What you are asked to do. Each entry has to be copied exactly, with nothing missed.

Exercise input.
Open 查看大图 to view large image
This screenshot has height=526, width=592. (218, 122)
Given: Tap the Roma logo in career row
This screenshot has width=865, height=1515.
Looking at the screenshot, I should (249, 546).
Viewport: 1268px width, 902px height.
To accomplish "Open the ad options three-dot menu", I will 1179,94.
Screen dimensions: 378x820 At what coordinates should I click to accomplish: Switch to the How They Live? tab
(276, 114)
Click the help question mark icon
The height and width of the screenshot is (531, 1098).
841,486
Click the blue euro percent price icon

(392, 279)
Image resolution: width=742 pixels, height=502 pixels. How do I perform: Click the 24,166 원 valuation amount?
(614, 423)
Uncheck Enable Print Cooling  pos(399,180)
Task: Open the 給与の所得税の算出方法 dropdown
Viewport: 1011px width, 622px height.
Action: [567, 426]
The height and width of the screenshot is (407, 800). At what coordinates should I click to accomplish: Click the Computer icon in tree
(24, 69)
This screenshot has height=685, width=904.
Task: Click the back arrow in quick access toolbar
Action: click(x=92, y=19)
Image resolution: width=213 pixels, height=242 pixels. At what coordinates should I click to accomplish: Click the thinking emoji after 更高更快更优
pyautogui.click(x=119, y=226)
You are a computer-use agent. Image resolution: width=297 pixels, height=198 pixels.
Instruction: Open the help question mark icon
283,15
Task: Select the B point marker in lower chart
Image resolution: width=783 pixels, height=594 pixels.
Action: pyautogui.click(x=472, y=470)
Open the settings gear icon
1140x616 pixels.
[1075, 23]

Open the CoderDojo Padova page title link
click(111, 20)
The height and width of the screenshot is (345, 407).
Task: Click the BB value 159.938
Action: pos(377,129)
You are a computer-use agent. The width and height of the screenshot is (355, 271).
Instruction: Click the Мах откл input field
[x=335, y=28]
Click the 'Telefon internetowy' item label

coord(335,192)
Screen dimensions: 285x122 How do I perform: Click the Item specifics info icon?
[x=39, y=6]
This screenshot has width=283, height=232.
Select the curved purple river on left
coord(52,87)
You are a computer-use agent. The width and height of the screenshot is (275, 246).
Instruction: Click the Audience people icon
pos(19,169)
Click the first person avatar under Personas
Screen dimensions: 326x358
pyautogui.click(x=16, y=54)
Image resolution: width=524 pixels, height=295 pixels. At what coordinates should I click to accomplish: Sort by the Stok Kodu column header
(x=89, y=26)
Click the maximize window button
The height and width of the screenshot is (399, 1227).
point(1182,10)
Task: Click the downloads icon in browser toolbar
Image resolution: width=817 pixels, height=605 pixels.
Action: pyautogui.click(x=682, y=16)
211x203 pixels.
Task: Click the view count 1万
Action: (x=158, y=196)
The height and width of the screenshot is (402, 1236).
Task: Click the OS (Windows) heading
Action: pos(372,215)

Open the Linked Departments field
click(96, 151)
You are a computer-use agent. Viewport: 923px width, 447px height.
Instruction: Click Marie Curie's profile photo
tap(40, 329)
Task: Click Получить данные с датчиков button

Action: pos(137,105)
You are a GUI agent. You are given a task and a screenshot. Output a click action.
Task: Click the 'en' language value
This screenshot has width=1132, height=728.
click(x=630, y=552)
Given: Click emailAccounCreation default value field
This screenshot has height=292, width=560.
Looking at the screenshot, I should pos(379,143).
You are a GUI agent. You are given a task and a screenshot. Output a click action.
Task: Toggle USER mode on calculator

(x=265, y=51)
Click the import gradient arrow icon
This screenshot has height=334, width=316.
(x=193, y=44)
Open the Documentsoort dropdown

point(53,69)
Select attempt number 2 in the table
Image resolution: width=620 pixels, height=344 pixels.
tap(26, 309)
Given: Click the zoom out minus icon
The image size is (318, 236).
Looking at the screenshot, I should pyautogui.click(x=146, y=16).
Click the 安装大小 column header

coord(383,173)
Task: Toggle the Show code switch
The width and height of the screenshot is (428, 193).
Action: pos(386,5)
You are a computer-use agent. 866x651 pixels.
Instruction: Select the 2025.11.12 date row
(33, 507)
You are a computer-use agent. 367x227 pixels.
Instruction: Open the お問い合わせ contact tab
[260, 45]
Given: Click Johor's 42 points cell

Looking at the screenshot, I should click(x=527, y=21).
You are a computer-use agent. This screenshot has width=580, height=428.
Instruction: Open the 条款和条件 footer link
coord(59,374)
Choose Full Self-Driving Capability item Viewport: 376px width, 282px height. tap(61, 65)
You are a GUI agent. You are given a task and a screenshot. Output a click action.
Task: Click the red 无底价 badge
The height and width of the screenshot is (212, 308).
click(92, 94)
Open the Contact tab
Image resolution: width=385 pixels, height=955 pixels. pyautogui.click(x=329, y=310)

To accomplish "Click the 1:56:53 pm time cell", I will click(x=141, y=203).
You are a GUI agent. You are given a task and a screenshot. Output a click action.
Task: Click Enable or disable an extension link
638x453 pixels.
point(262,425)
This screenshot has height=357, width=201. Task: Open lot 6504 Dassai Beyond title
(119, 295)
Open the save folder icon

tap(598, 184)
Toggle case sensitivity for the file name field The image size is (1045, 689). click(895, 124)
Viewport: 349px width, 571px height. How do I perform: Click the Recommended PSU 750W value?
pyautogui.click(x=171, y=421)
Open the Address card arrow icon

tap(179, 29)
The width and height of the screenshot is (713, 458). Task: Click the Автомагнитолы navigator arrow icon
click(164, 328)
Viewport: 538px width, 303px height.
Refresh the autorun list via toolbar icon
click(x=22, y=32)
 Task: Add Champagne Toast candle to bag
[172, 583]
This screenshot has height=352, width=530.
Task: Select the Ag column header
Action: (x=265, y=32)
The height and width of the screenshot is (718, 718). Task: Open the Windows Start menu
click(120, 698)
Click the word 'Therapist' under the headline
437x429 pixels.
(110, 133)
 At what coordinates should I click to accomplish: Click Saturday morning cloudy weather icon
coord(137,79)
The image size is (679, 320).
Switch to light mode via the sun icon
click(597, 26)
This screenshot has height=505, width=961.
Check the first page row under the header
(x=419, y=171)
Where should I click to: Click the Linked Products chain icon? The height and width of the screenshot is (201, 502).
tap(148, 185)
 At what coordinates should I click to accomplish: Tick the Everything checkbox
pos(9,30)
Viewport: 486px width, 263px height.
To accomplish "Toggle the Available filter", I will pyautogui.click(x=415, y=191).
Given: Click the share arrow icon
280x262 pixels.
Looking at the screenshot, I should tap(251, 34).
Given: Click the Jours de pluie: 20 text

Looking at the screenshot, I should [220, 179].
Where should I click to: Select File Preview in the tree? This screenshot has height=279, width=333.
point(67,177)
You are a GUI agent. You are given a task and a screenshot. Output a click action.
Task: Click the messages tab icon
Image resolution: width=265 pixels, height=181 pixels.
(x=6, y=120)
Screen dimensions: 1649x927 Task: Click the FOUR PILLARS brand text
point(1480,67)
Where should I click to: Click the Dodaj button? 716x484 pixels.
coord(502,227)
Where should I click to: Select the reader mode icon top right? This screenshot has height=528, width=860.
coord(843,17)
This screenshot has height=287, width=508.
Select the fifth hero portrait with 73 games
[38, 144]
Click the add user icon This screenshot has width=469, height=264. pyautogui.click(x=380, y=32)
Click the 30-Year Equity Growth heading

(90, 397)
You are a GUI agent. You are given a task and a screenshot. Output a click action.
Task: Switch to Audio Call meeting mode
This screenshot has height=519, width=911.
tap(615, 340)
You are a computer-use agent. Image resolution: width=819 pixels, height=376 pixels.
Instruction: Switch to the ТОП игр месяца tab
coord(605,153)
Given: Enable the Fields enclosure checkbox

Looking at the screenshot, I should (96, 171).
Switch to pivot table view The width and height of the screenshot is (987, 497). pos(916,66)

Written response.
Open 查看大图 to view large image
This screenshot has height=526, width=592. (218, 122)
Given: Tap the Roma logo in career row
This screenshot has width=865, height=1515.
Looking at the screenshot, I should (249, 546).
Viewport: 1268px width, 902px height.
To accomplish "Open the ad options three-dot menu", I will 1179,94.
Screen dimensions: 378x820 At what coordinates should I click to accomplish: Switch to the How They Live? tab
(276, 114)
Click the help question mark icon
The height and width of the screenshot is (531, 1098).
841,486
Click the blue euro percent price icon

(392, 279)
Image resolution: width=742 pixels, height=502 pixels. How do I perform: Click the 24,166 원 valuation amount?
(614, 423)
Uncheck Enable Print Cooling  pos(399,180)
Task: Open the 給与の所得税の算出方法 dropdown
Viewport: 1011px width, 622px height.
Action: [567, 426]
The height and width of the screenshot is (407, 800). At what coordinates should I click to accomplish: Click the Computer icon in tree
(24, 69)
This screenshot has height=685, width=904.
Task: Click the back arrow in quick access toolbar
Action: click(x=92, y=19)
Image resolution: width=213 pixels, height=242 pixels. At what coordinates should I click to accomplish: Click the thinking emoji after 更高更快更优
pyautogui.click(x=119, y=226)
You are a computer-use agent. Image resolution: width=297 pixels, height=198 pixels.
Instruction: Open the help question mark icon
283,15
Task: Select the B point marker in lower chart
Image resolution: width=783 pixels, height=594 pixels.
Action: pyautogui.click(x=472, y=470)
Open the settings gear icon
1140x616 pixels.
[1075, 23]

Open the CoderDojo Padova page title link
click(111, 20)
The height and width of the screenshot is (345, 407).
Task: Click the BB value 159.938
Action: pos(377,129)
You are a computer-use agent. The width and height of the screenshot is (355, 271).
Instruction: Click the Мах откл input field
[x=335, y=28]
Click the 'Telefon internetowy' item label

coord(335,192)
Screen dimensions: 285x122 How do I perform: Click the Item specifics info icon?
[x=39, y=6]
This screenshot has width=283, height=232.
Select the curved purple river on left
coord(52,87)
You are a computer-use agent. The width and height of the screenshot is (275, 246).
Instruction: Click the Audience people icon
pos(19,169)
Click the first person avatar under Personas
Screen dimensions: 326x358
pyautogui.click(x=16, y=54)
Image resolution: width=524 pixels, height=295 pixels. At what coordinates should I click to accomplish: Sort by the Stok Kodu column header
(x=89, y=26)
Click the maximize window button
The height and width of the screenshot is (399, 1227).
point(1182,10)
Task: Click the downloads icon in browser toolbar
Image resolution: width=817 pixels, height=605 pixels.
Action: pyautogui.click(x=682, y=16)
211x203 pixels.
Task: Click the view count 1万
Action: (x=158, y=196)
The height and width of the screenshot is (402, 1236).
Task: Click the OS (Windows) heading
Action: pos(372,215)

Open the Linked Departments field
click(96, 151)
You are a computer-use agent. Viewport: 923px width, 447px height.
Instruction: Click Marie Curie's profile photo
tap(40, 329)
Task: Click Получить данные с датчиков button

Action: pos(137,105)
You are a GUI agent. You are given a task and a screenshot. Output a click action.
Task: Click the 'en' language value
This screenshot has width=1132, height=728.
click(x=630, y=552)
Given: Click emailAccounCreation default value field
This screenshot has height=292, width=560.
Looking at the screenshot, I should pos(379,143).
You are a GUI agent. You are given a task and a screenshot. Output a click action.
Task: Toggle USER mode on calculator

(x=265, y=51)
Click the import gradient arrow icon
This screenshot has height=334, width=316.
(x=193, y=44)
Open the Documentsoort dropdown

point(53,69)
Select attempt number 2 in the table
Image resolution: width=620 pixels, height=344 pixels.
tap(26, 309)
Given: Click the zoom out minus icon
The image size is (318, 236).
Looking at the screenshot, I should pyautogui.click(x=146, y=16).
Click the 安装大小 column header

coord(383,173)
Task: Toggle the Show code switch
The width and height of the screenshot is (428, 193).
Action: pos(386,5)
You are a computer-use agent. 866x651 pixels.
Instruction: Select the 2025.11.12 date row
(33, 507)
You are a computer-use agent. 367x227 pixels.
Instruction: Open the お問い合わせ contact tab
[260, 45]
Given: Click Johor's 42 points cell

Looking at the screenshot, I should click(x=527, y=21).
You are a computer-use agent. This screenshot has width=580, height=428.
Instruction: Open the 条款和条件 footer link
coord(59,374)
Choose Full Self-Driving Capability item Viewport: 376px width, 282px height. tap(61, 65)
You are a GUI agent. You are given a task and a screenshot. Output a click action.
Task: Click the red 无底价 badge
The height and width of the screenshot is (212, 308).
click(92, 94)
Open the Contact tab
Image resolution: width=385 pixels, height=955 pixels. pyautogui.click(x=329, y=310)

To accomplish "Click the 1:56:53 pm time cell", I will click(x=141, y=203).
You are a GUI agent. You are given a task and a screenshot. Output a click action.
Task: Click Enable or disable an extension link
638x453 pixels.
point(262,425)
This screenshot has height=357, width=201. Task: Open lot 6504 Dassai Beyond title
(119, 295)
Open the save folder icon

tap(598, 184)
Toggle case sensitivity for the file name field The image size is (1045, 689). click(895, 124)
Viewport: 349px width, 571px height. How do I perform: Click the Recommended PSU 750W value?
pyautogui.click(x=171, y=421)
Open the Address card arrow icon

tap(179, 29)
The width and height of the screenshot is (713, 458). Task: Click the Автомагнитолы navigator arrow icon
click(164, 328)
Viewport: 538px width, 303px height.
Refresh the autorun list via toolbar icon
click(x=22, y=32)
 Task: Add Champagne Toast candle to bag
[172, 583]
This screenshot has height=352, width=530.
Task: Select the Ag column header
Action: (x=265, y=32)
The height and width of the screenshot is (718, 718). Task: Open the Windows Start menu
click(120, 698)
Click the word 'Therapist' under the headline
437x429 pixels.
(110, 133)
 At what coordinates should I click to accomplish: Click Saturday morning cloudy weather icon
coord(137,79)
The image size is (679, 320).
Switch to light mode via the sun icon
click(597, 26)
This screenshot has height=505, width=961.
Check the first page row under the header
(x=419, y=171)
Where should I click to: Click the Linked Products chain icon? The height and width of the screenshot is (201, 502).
tap(148, 185)
 At what coordinates should I click to accomplish: Tick the Everything checkbox
pos(9,30)
Viewport: 486px width, 263px height.
To accomplish "Toggle the Available filter", I will pyautogui.click(x=415, y=191).
Given: Click the share arrow icon
280x262 pixels.
Looking at the screenshot, I should tap(251, 34).
Given: Click the Jours de pluie: 20 text

Looking at the screenshot, I should [220, 179].
Where should I click to: Select File Preview in the tree? This screenshot has height=279, width=333.
point(67,177)
You are a GUI agent. You are given a task and a screenshot. Output a click action.
Task: Click the messages tab icon
Image resolution: width=265 pixels, height=181 pixels.
(x=6, y=120)
Screen dimensions: 1649x927 Task: Click the FOUR PILLARS brand text
point(1480,67)
Where should I click to: Click the Dodaj button? 716x484 pixels.
coord(502,227)
Where should I click to: Select the reader mode icon top right? This screenshot has height=528, width=860.
coord(843,17)
This screenshot has height=287, width=508.
Select the fifth hero portrait with 73 games
[38, 144]
Click the add user icon This screenshot has width=469, height=264. pyautogui.click(x=380, y=32)
Click the 30-Year Equity Growth heading

(90, 397)
You are a GUI agent. You are given a task and a screenshot. Output a click action.
Task: Switch to Audio Call meeting mode
This screenshot has height=519, width=911.
tap(615, 340)
You are a computer-use agent. Image resolution: width=819 pixels, height=376 pixels.
Instruction: Switch to the ТОП игр месяца tab
coord(605,153)
Given: Enable the Fields enclosure checkbox

Looking at the screenshot, I should (96, 171).
Switch to pivot table view The width and height of the screenshot is (987, 497). pos(916,66)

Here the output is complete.